START Records to use

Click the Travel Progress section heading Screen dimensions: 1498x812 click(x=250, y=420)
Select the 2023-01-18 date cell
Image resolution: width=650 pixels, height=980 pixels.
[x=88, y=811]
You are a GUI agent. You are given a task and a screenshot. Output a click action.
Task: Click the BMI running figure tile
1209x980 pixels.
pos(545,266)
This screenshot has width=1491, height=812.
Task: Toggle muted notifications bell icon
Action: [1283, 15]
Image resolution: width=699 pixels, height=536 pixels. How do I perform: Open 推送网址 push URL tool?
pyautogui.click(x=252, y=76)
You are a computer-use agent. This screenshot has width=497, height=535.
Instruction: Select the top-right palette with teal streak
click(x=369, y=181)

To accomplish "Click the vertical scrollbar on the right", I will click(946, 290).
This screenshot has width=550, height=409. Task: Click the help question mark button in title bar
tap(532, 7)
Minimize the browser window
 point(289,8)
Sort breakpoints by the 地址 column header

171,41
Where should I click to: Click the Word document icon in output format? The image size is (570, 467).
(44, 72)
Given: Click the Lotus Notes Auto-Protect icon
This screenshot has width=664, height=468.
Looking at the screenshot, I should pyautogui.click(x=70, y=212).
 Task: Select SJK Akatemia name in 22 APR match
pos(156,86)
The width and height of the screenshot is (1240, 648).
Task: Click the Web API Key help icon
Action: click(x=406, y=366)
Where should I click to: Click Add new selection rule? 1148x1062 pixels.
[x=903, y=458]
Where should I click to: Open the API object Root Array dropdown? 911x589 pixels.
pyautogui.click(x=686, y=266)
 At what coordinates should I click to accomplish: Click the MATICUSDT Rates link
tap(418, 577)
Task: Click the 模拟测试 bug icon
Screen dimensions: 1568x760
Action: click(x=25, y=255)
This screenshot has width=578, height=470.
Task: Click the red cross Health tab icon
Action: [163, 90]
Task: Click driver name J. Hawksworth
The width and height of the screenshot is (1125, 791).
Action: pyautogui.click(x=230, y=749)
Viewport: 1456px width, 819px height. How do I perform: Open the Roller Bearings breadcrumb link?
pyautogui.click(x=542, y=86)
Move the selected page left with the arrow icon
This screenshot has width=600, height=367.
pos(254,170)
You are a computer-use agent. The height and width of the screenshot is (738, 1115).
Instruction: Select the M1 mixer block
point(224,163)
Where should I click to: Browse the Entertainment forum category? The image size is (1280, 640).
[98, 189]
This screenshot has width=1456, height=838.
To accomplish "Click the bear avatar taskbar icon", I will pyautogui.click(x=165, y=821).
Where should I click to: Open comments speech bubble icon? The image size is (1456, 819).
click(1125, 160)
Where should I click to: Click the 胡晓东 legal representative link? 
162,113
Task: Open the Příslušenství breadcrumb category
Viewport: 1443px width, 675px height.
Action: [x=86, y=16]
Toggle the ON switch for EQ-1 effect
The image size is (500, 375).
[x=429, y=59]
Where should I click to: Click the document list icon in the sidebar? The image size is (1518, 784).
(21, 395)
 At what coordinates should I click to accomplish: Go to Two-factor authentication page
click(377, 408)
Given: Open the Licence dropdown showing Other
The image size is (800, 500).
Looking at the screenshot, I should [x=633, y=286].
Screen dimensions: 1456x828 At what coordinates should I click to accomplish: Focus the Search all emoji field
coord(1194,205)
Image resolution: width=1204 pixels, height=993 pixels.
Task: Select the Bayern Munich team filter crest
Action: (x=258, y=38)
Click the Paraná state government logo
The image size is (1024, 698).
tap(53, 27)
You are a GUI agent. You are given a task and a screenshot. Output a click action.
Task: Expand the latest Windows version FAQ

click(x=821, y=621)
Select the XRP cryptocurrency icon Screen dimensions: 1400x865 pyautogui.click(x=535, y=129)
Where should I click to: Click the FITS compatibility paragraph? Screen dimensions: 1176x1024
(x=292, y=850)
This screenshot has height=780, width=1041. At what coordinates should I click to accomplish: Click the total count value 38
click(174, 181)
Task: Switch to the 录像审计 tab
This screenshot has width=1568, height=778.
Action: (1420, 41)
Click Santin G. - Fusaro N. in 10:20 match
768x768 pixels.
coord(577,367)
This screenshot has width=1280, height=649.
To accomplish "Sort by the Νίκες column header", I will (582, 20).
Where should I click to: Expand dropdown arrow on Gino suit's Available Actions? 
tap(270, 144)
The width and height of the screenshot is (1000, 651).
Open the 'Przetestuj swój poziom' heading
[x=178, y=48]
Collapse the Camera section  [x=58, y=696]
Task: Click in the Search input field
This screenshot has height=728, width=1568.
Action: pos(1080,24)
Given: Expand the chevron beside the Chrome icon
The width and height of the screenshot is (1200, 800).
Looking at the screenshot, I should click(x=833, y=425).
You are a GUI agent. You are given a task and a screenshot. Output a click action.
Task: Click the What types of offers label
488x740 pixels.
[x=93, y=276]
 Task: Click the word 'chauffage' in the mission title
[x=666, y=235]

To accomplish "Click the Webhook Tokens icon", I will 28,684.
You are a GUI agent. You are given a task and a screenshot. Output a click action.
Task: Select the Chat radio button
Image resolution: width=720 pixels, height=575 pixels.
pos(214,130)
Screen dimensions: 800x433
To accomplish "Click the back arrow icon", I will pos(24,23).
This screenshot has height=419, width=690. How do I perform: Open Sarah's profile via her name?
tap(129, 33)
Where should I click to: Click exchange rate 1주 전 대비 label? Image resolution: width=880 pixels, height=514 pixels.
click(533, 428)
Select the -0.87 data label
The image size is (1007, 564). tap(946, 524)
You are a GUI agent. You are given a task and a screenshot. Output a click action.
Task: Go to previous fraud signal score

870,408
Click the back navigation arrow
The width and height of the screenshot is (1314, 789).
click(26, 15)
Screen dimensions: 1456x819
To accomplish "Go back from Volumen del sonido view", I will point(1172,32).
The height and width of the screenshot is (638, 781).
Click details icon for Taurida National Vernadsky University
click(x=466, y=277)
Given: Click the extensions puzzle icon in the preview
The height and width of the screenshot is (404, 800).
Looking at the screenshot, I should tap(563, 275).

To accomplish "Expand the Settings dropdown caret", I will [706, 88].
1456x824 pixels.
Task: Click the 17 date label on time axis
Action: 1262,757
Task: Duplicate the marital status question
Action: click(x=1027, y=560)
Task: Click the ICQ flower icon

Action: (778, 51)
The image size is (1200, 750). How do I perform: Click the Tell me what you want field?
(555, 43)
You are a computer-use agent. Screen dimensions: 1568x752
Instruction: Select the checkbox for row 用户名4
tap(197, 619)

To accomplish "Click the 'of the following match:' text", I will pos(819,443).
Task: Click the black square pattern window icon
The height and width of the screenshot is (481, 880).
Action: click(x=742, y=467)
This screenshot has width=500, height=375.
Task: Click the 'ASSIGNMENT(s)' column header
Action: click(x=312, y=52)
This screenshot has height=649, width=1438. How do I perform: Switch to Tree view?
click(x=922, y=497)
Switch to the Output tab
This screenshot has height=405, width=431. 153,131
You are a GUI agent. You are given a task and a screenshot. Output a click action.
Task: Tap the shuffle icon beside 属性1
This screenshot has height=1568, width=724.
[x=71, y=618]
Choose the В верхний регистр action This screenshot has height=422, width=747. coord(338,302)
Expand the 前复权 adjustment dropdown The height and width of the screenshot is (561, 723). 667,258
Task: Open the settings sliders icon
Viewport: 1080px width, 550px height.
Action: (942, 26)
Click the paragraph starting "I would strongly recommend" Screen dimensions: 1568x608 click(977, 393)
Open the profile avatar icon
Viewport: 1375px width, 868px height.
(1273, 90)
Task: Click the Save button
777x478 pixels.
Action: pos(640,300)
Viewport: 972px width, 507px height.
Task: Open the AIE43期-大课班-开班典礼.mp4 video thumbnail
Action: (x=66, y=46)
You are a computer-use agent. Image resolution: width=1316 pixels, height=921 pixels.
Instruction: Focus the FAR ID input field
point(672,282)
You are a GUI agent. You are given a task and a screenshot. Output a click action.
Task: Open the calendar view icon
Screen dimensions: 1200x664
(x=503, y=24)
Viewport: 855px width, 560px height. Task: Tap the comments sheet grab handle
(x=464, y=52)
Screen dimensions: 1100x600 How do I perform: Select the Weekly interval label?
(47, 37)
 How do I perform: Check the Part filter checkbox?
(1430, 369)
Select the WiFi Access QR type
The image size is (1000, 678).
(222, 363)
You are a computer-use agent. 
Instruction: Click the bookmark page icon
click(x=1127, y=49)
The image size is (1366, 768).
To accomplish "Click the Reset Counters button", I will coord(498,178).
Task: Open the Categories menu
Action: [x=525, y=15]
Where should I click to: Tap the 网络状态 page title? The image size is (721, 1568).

END Records to use

Copy the records from the very beginning down through the line containing "[x=88, y=811]", reproducing every line in that span without any changes.

Output below:
Click the Travel Progress section heading Screen dimensions: 1498x812 click(x=250, y=420)
Select the 2023-01-18 date cell
Image resolution: width=650 pixels, height=980 pixels.
[x=88, y=811]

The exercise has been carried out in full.